**Exercise details:**
In the text on mortgage registration, at what point does a registration become effective?

**Text segment:**
In particular, the registration only becomes effective once it has been entered into the register database in a manner that allows the declaration to appear when searching the register. Merely completing the registration exercise does not guarantee enforceability. The registration may be unenforceable if (i) there is an error in entering any of the Identification Information, which leads to an inability to retrieve the information in the registration when conducting a search of the register database or, (ii) any other information in the registration which reasonably misleads anyone conducting a search of the register database. Whilst the Mortgage Law and Regulations do not provide any guidance on what constitutes “reasonably misleads”, we believe that this will include instances where information used to conduct searches in the database, as identified in the Regulations (see below), has been entered incorrectly. Given that any errors in the application could render the registration ineffective, applicants would be well advised to seek professional advice when completing registrations.

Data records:

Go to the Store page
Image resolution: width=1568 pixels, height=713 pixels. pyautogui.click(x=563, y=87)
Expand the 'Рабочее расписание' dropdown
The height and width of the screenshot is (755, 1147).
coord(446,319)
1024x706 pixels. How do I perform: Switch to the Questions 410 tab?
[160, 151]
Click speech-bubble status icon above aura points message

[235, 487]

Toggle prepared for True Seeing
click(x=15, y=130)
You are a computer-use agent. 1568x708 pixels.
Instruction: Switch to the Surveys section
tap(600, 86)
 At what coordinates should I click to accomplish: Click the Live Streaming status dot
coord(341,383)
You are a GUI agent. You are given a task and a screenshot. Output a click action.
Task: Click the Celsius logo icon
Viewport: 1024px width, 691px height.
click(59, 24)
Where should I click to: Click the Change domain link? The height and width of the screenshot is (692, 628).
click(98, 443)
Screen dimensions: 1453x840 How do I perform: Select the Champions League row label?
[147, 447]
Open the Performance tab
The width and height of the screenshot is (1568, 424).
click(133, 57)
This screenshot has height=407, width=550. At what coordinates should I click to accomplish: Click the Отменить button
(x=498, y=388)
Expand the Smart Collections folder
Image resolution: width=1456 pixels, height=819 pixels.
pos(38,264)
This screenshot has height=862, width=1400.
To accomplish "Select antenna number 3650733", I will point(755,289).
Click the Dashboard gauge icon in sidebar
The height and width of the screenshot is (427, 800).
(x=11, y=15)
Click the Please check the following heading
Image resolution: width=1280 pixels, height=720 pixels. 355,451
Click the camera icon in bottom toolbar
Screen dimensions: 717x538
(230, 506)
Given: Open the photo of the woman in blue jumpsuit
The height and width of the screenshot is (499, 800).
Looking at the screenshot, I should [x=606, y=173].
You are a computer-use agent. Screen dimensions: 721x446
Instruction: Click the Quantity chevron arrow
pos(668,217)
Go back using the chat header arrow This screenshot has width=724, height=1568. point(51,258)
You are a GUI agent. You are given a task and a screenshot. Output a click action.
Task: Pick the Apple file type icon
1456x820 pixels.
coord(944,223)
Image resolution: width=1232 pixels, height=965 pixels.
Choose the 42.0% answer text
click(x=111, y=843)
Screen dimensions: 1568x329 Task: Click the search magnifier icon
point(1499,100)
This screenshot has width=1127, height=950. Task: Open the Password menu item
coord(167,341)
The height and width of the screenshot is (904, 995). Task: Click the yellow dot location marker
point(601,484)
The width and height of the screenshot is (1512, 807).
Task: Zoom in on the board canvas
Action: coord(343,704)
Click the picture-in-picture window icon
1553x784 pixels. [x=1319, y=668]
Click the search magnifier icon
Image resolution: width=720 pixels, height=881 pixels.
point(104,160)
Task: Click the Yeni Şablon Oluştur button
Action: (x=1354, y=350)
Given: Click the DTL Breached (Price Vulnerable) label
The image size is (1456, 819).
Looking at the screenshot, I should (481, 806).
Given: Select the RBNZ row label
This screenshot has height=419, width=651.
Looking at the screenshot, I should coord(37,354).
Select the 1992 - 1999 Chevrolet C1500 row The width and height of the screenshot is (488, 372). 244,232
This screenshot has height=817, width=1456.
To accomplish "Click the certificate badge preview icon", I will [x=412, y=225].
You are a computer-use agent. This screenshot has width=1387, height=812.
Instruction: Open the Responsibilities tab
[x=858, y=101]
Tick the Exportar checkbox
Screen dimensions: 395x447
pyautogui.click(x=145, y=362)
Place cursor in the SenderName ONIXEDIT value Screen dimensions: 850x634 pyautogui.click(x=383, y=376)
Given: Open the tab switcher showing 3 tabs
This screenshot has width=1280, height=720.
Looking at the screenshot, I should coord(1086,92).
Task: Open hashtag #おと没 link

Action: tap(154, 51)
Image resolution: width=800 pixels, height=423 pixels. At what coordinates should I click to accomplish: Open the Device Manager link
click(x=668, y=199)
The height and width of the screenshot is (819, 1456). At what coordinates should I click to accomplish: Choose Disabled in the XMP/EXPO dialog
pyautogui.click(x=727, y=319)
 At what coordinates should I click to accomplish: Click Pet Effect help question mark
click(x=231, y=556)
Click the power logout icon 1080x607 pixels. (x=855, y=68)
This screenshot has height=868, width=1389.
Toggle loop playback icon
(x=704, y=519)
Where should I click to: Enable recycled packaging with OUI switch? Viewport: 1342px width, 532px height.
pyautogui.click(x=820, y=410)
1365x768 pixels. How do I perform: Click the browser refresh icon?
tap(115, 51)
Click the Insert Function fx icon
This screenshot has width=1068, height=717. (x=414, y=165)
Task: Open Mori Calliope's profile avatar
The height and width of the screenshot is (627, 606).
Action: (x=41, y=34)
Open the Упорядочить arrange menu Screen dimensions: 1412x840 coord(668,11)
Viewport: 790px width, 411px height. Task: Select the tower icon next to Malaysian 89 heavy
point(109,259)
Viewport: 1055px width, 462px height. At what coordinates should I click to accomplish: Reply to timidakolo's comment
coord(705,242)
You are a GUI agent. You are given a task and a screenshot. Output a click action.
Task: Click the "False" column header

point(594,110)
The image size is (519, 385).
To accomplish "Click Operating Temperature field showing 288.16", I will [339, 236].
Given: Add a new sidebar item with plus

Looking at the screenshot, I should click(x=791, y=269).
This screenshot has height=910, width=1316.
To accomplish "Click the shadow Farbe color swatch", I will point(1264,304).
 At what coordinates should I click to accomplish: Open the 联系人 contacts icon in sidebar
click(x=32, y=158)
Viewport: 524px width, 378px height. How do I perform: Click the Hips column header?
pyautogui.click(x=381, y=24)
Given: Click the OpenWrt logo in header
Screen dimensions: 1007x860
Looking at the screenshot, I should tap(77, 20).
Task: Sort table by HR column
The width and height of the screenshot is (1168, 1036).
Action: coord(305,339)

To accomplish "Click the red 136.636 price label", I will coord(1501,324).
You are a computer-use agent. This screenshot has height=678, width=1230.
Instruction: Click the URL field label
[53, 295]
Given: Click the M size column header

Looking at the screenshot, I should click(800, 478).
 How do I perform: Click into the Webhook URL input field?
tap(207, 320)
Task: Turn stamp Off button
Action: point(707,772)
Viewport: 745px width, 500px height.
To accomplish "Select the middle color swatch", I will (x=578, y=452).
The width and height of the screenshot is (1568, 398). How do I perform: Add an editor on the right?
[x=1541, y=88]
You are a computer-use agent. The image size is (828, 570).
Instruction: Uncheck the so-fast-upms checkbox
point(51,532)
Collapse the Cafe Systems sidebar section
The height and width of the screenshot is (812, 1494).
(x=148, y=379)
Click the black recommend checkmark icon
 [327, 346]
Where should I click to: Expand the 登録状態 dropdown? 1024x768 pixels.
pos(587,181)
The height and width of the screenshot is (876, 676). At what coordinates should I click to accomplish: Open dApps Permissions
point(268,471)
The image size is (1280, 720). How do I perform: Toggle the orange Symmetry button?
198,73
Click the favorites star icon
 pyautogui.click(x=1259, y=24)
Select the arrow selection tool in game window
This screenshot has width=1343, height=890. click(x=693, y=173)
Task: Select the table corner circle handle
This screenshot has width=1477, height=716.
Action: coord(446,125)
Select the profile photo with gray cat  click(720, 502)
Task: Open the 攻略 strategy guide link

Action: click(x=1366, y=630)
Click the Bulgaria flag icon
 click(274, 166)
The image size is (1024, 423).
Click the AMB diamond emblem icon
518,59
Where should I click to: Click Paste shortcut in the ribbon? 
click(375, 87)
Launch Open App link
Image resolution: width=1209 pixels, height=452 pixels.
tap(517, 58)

**Task output:**
Once it has been entered into the register database in a manner that allows the declaration to appear when searching the register.